▸ AIM OF THE EXERCISE
Reproduce word for word every line from the one containing "Task: Click the Voyageurs label" through the end of the records, including both.

▸ RECORDS FOR THIS EXERCISE
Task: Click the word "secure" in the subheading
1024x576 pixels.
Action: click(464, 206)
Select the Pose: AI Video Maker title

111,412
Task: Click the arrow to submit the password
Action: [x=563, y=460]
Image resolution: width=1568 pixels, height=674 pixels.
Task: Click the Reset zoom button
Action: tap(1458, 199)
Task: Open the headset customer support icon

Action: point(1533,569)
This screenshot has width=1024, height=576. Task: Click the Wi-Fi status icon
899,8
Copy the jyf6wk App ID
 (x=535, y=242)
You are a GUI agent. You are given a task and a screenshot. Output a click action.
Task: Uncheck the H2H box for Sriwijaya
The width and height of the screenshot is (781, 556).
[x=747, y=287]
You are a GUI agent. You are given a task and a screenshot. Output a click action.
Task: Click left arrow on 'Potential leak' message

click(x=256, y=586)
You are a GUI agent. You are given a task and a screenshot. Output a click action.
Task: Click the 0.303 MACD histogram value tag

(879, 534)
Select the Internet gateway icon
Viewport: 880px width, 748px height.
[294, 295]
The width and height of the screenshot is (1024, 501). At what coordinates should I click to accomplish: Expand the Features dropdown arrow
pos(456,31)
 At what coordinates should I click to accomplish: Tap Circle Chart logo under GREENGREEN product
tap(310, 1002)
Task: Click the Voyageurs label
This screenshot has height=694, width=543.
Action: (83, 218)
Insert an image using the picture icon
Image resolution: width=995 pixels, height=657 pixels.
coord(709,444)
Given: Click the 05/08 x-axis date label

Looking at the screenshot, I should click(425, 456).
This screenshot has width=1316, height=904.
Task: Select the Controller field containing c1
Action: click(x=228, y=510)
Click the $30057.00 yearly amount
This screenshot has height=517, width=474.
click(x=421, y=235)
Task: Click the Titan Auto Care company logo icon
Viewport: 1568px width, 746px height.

▸ EXERCISE ANSWER
Task: Click the Voyageurs label
This screenshot has height=694, width=543.
Action: (83, 218)
Insert an image using the picture icon
Image resolution: width=995 pixels, height=657 pixels.
coord(709,444)
Given: Click the 05/08 x-axis date label

Looking at the screenshot, I should click(425, 456).
This screenshot has width=1316, height=904.
Task: Select the Controller field containing c1
Action: click(x=228, y=510)
Click the $30057.00 yearly amount
This screenshot has height=517, width=474.
click(x=421, y=235)
Task: Click the Titan Auto Care company logo icon
Viewport: 1568px width, 746px height.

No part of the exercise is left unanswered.